Yo seguía atentamente y de
manera concentrada las palabras del Hombre,
pero ya habíamos llegado a las cocheras de alquiler donde me esperaba mi auto.
Por eso, y con el fin de no cambiar nada, para que el extraño concluyera de una
vez con su promesa de contarme la verdad y entregarme las supuestas pruebas, al
llegar a la vereda de las cocheras seguí
caminando como si nada. Apenas habíamos dados unos pasos al frente de la
propiedad siguiente se detuvo. Miró hacia arriba y hacia los costados:
—Nos estamos pasando —me
dijo imprevistamente, mientras giraba sobre sus pies, desandaba unos pasos y me
indicaba que lo siguiera. Ambos nos ubicábamos frente al portón de salida de
las cocheras.
Por otro lado, me aseguró que un arma
de ese calibre sólo deja en las manos,
la ropa, el pelo o cualquier parte del cuerpo “millonésimas de gramo de
residuos” y se tienen que cumplir “determinadas condiciones” para poder
detectarlas.

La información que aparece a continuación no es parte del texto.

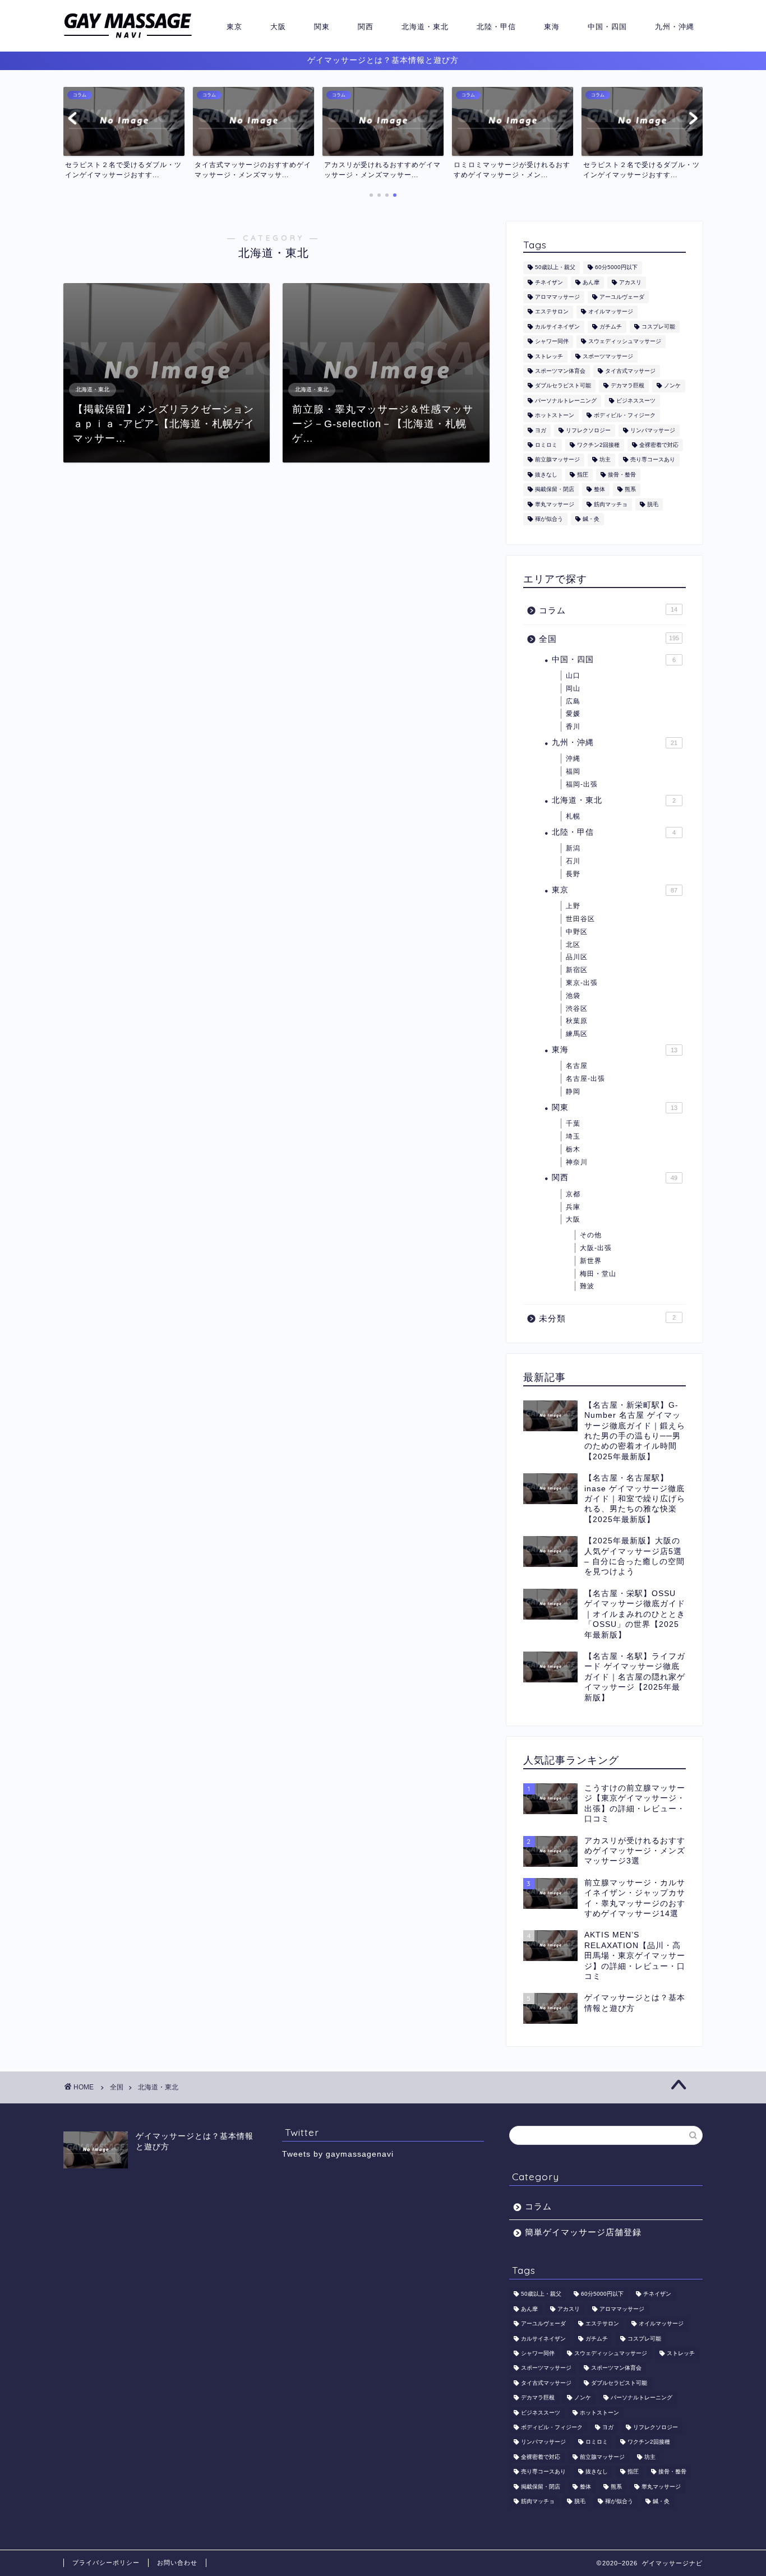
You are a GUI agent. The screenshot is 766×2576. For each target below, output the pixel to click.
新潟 (573, 848)
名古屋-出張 (585, 1079)
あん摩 (591, 282)
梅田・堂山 (598, 1274)
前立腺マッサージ (557, 460)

Esto hace posible que el “barrido electrónico” pueda arrojar un
resultado negativo.
—Además tenga en cuenta que el arma
fue hallada debajo del cuerpo del Fiscal, su mano puede haber caído rosando el
piso o alguna pared colaborando en la eliminación de las macropartículas;
agréguele a esto el hecho de que el cuerpo fue encontrado al menos diez horas
después de su muerte, que no es sinónimo de diez
horas después del disparo. Pero lo más importante y que impide que el
rastreo electrónico sea positivo es por lo que hace el Fiscal, que conoce de
esto y sabe muy bien cómo lograr ese resultado. Ahora lo dejo, ya tiene
bastante para escribir. Usted es escritor de ficciones, de algunas novelas
históricas… —hizo una pausa—. Cómo decírselo, a ver… —otra pausa—, agréguele lo
que quiera. Descríbame a mí como le parezca, haga lo que se le antoje con los…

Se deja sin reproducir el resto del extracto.